WHAT THIS TASK INVOLVES:
Please count the lines below that contain the word "will", and reply with that number alone.

Saved data entries
::::::::
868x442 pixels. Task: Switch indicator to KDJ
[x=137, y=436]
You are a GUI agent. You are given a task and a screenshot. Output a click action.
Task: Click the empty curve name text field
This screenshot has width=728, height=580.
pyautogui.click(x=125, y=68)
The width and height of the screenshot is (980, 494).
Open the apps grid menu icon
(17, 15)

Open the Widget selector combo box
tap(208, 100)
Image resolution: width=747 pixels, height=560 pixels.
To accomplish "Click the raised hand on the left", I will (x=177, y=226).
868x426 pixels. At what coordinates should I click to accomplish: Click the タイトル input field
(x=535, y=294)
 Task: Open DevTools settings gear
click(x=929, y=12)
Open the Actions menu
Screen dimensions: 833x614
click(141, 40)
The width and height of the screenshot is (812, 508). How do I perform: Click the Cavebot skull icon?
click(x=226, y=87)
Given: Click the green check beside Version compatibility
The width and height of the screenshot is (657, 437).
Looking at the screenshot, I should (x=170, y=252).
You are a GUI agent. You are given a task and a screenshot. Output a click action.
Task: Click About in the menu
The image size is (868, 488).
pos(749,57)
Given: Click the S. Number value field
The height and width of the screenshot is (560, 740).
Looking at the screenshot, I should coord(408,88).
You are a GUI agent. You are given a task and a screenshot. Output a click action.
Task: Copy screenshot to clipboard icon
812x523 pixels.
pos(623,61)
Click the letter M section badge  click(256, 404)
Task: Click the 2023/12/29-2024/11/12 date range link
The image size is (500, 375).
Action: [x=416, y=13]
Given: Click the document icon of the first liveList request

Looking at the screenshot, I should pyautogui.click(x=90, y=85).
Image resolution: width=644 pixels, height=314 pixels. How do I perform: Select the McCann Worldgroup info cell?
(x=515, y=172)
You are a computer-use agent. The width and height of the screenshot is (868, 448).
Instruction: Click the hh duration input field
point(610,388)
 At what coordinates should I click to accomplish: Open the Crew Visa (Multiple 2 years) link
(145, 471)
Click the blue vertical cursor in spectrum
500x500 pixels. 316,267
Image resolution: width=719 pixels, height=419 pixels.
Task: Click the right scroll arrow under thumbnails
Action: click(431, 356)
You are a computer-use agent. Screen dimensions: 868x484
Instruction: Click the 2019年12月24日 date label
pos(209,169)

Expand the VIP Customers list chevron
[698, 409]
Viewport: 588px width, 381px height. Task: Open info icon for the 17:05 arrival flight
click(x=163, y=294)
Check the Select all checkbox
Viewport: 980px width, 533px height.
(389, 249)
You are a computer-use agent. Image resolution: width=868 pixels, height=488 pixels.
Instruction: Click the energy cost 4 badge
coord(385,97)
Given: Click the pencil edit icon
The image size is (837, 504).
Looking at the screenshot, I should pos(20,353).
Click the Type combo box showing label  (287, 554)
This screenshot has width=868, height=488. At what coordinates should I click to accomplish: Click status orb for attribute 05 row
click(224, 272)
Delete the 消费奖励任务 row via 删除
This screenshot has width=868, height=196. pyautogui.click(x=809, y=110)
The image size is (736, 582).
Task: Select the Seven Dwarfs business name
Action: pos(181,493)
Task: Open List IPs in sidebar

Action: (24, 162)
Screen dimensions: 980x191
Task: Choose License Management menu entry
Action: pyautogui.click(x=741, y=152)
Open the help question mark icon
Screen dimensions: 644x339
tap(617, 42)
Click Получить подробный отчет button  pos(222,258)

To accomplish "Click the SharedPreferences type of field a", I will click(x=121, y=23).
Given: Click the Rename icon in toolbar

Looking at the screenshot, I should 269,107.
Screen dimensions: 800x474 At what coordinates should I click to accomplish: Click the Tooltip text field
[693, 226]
::::::::
RESULT FOR THIS TASK:
2